If our situations were reversed, I would be just as furious as Boule. Walking into an unknown environment was tantamount to putting your head in the tiger’s jaws and hoping you didn’t taste good. It was a sign of his—or Ingrid’s—desperation to get their hands on Fekkete that he was even willing to consider it.
But choosing the site of our exchange was my single tactical advantage. My only way to win.
Hollis met me as I hauled my shopping bags down the block to Corcoran’s building. The neighborhood was mostly Cambodian. Along with a backpack, Hollis carried a paper grocery sack that smelled of vinegar sauce and ground pork and mint. Heat was already curling and darkening the brown paper in oily patches.
“Jimmy’s family out?” I said.
“He’s carting them off to visit an aunt. I thought I’d bring provisions. So that we don’t leave them with an empty larder.”
We rode up in the pink elevator—buttons labeled in English and Khmer—and Hollis unlocked the door with a key from a jangling ring the size and weight of a medieval weapon. Hollis was the sort that everyone would trust with a spare key.
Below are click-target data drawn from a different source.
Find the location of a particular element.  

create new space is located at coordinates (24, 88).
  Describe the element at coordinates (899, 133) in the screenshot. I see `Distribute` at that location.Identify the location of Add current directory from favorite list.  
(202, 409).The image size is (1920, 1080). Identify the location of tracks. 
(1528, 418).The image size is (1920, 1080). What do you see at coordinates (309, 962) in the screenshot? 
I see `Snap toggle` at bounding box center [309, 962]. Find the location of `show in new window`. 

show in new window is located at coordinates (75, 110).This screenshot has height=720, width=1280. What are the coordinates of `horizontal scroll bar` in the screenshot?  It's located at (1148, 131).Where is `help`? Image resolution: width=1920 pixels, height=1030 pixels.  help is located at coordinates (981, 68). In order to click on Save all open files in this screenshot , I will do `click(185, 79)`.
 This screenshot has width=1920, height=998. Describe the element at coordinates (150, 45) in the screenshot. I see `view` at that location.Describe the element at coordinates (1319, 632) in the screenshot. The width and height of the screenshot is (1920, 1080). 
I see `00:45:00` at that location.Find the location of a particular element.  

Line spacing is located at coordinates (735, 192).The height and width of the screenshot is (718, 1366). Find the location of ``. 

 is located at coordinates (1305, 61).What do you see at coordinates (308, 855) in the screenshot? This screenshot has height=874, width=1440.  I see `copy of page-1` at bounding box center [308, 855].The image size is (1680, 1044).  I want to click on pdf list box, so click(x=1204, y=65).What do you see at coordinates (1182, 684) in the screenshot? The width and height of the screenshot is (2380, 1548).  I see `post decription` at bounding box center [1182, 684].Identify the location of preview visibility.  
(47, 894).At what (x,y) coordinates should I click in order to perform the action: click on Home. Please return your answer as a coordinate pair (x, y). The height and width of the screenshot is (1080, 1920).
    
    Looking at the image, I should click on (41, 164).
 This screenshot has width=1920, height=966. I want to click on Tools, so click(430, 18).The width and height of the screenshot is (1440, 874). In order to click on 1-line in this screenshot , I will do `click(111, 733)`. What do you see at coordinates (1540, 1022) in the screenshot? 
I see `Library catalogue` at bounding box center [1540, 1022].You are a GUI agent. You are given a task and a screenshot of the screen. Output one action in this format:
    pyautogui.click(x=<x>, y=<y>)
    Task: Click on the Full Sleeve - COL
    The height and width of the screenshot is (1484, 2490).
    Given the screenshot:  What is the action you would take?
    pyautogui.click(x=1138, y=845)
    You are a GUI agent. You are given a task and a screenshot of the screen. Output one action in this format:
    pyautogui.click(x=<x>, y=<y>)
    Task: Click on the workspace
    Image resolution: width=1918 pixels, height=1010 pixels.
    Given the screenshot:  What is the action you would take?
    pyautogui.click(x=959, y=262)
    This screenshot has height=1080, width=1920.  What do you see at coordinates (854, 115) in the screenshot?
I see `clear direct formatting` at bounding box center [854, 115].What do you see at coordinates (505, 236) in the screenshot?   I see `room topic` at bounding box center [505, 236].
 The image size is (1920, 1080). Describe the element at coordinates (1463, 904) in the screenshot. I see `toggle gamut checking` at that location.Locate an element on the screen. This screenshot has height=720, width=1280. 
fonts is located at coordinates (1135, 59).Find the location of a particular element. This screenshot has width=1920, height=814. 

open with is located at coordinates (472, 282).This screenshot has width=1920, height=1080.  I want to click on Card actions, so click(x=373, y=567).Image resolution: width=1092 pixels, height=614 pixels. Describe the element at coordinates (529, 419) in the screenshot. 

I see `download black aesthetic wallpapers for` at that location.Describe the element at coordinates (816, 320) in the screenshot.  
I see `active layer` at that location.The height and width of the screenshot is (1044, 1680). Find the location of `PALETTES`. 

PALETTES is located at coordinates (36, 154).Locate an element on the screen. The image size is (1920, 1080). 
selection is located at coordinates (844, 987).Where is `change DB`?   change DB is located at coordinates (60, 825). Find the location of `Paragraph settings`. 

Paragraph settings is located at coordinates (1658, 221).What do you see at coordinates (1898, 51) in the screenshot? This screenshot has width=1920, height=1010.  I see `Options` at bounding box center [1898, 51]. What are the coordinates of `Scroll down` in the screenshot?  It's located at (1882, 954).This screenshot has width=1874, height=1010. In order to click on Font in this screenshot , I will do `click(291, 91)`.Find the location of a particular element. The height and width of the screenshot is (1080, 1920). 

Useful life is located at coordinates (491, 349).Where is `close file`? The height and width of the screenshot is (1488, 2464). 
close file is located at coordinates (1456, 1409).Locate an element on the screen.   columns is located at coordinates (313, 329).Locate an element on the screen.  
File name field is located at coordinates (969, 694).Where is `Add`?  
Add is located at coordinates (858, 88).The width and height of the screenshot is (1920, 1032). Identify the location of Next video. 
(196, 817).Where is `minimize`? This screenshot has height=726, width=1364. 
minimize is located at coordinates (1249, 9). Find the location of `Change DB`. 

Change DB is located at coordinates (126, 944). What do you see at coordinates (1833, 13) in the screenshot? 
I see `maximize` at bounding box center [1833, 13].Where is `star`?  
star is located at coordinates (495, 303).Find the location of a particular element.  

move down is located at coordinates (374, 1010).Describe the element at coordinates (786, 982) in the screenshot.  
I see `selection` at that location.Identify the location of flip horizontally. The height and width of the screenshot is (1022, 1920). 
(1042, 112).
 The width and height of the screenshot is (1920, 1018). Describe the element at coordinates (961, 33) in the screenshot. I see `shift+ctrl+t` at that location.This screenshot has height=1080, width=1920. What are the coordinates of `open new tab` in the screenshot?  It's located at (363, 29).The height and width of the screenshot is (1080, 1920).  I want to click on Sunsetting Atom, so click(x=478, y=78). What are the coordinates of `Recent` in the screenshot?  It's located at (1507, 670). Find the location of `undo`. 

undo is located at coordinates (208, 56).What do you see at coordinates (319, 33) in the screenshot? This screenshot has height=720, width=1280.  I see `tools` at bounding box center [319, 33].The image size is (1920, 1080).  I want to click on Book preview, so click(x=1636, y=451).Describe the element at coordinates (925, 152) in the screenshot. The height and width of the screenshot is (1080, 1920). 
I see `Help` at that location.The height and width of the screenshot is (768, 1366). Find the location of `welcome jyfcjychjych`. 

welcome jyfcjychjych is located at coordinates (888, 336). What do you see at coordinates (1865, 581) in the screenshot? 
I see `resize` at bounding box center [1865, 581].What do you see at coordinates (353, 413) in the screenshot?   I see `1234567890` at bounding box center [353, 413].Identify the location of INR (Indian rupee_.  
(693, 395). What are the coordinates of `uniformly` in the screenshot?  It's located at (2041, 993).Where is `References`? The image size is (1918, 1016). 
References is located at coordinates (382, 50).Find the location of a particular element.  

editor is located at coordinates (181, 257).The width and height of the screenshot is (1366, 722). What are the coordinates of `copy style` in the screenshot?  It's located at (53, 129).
He set the food on the kitchen counter and motioned for me to join him at the table.
“Before Jimmy arrives,” he said, unzipping the backpack. “You haven’t broached the subject, but I thought I’d ask.” He removed five lumps wrapped in individual chamois cloths and laid them out on the table. A mixed bag of small-caliber pistols, including an expensive-looking Walther.
“These are all clean,” he said.
I considered it. Not for the first time that day.
Hollis tapped a Colt with a fingernail. “I know what Jimmy would say. He always likes a little comfort.”
“No,” I said finally. “If the exchange goes even halfway wrong, and the cops get involved, we might bluff our way out. That only has a chance if we’re traveling light.”
“I prefer the gentler path myself.”
He swept the guns back into his pack just as my phone buzzed. Boule. He had sent one word: Ounce.
O’Hasson’s nickname for Cyndra as a baby. Because she had been born premature and underweight, three pounds one ounce. She’d spent a month in the incubator, Cyndra had told me yesterday.
Her dad was still alive. Fighters, both of them.
Corcoran opened the front door and sniffed the air, his nose leading him to the kitchen.
“The fuck?” he said. “You couldn’t bring something I don’t eat every day?”
From the eighth floor, Corcoran’s view was good enough to make out a fraction of the ghostly shape of Mount Rainier to the south. We sat on the balcony and ate while I caught them up on my conversations with Fekkete and Boule, and what I’d learned of Ingrid Ekby.
“Speaking of good-lookin’ people,” Corcoran said, “I don’t like the idea of these assholes seeing my face. Or Hollis’s,” he amended. “But mine, mostly.”
“We’ll have masks,” I said. “In fact, nearly everybody around us will have masks.”
I told Hollis and Corcoran what I had in mind, and where I had gone that day to reconnoiter, and showed them what I had in the shopping bags. Their expressions were worth a tall stack of gold bars.